They simulated the traveling of transition zone ringwoodite in the laboratory, recreating the pressures and temperatures of Earth's interior with lasers and diamond compressions. As they imitated the conditions at the boundary between the transition zone and the lower mantle, the ringwoodite transformed into silicate perovskite that contained silicate melt. The results suggest that Schmandt's theory of ringwoodite-producing melt may be correct. If so, the amount of water in the ringwoodite in the transition zone can be measured.

The production of melt, which we now know is a result of the ringwoodite in the transition zone moving into the lower mantle, produces seismic waves, which can be measured by seismometers. Using these tools, Schmandt found that the melt material likely travels downward and then back up into the transition zone, creating the possibility (maybe even the probability) that the zone has a stable, unchanging supply of water. An ocean's worth, in fact.

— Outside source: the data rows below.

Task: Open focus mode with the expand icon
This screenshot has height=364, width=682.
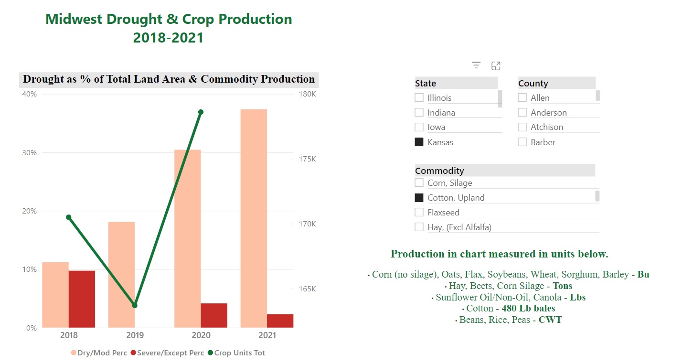Action: [496, 66]
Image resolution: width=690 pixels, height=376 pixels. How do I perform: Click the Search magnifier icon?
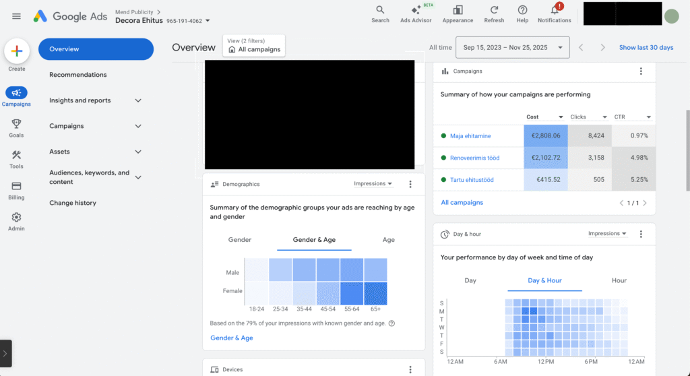point(380,10)
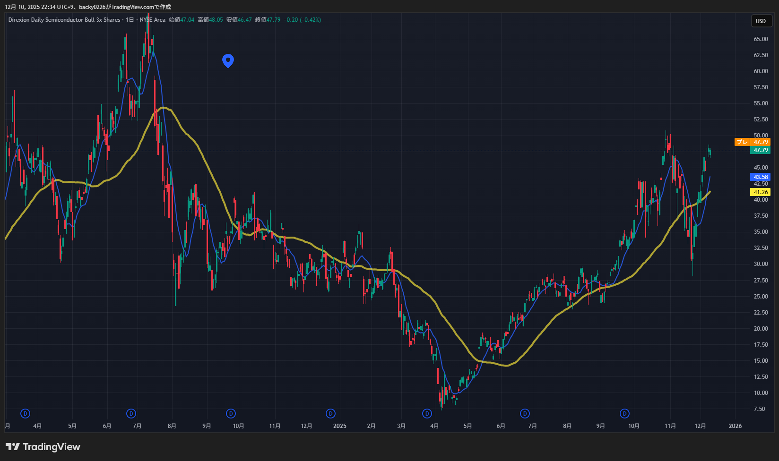779x461 pixels.
Task: Click the third dividend D marker from left
Action: pos(231,414)
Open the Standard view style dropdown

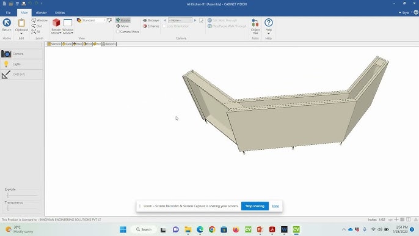[94, 20]
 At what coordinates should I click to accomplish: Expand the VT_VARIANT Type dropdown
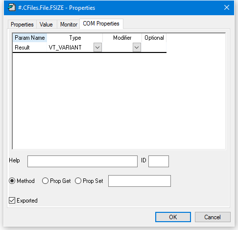pos(97,48)
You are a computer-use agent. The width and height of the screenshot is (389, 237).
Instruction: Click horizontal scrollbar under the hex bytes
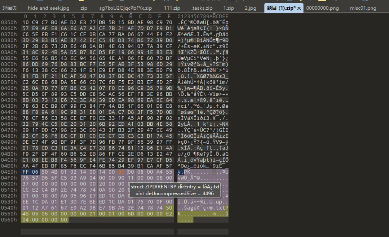click(x=97, y=232)
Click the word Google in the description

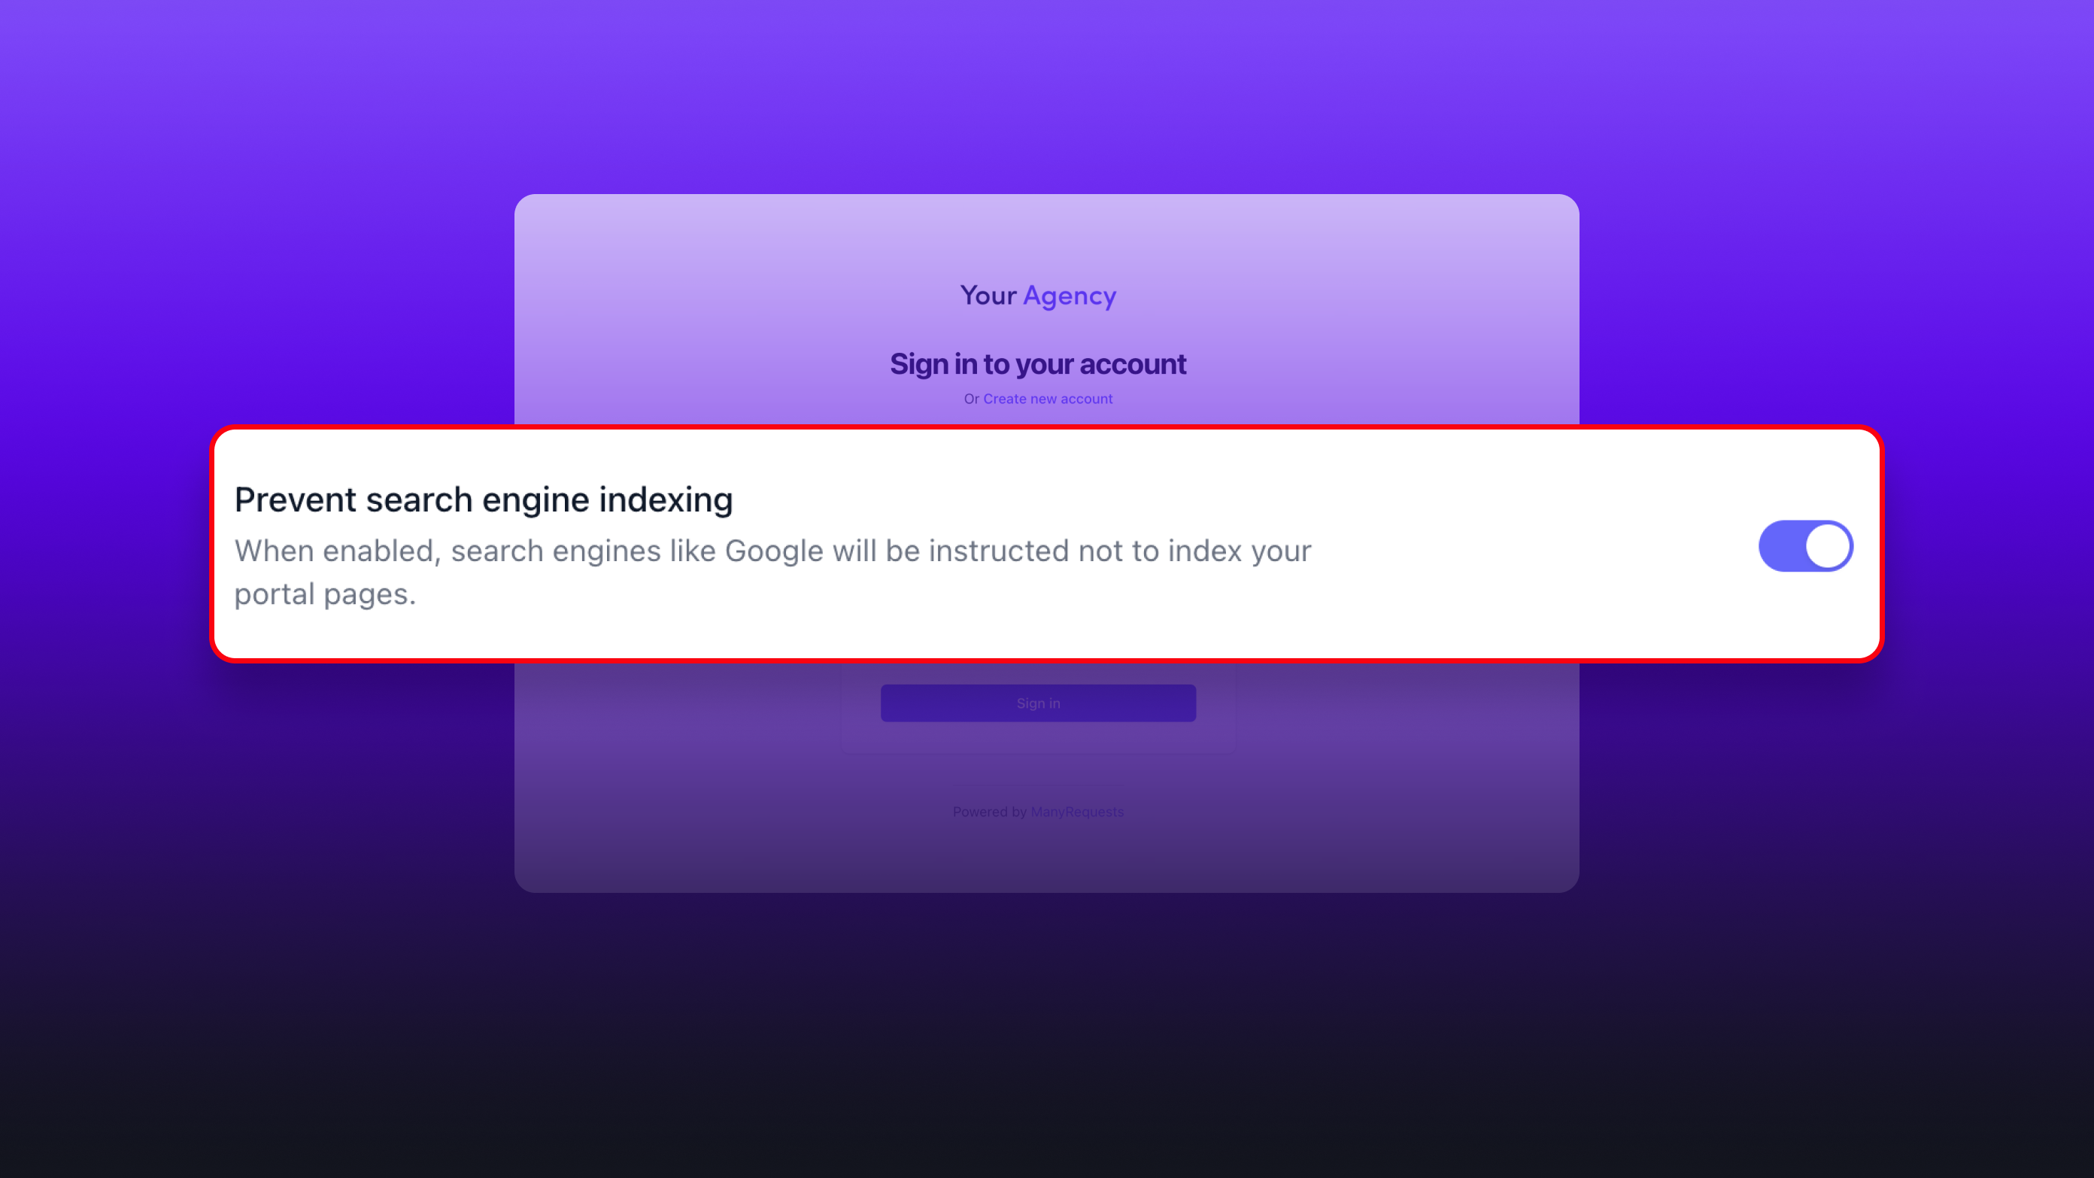coord(774,551)
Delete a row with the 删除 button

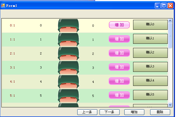click(x=160, y=112)
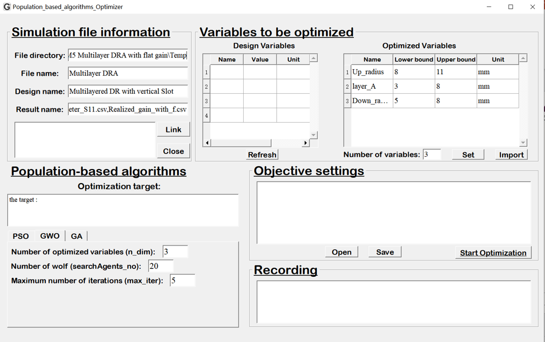545x342 pixels.
Task: Open the GA tab
Action: 77,236
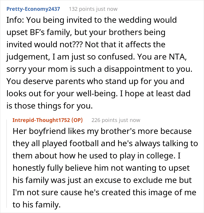204x213 pixels.
Task: Click the reply's 'just now' timestamp
Action: 130,120
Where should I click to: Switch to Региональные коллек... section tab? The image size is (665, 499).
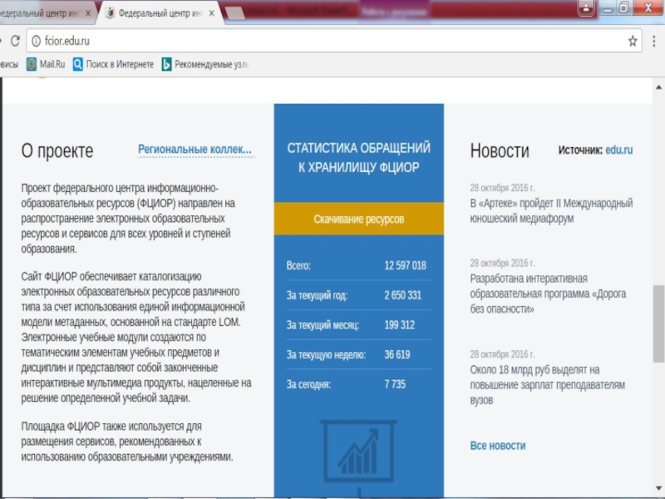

Researchers are looking at Schmandt and Jacobsen's results for long-awaited answers to questions about the amount of water resources and water recycling on our planet.

"It provides an important multidisciplinary perspective on this problem. It has important implications on our understanding of the behavior of subducting slabs deep in the mantle, and on our understanding of [the] overall water budget/distribution in the Earth," says Anna Kelbert, a geophysicist at Oregon State University.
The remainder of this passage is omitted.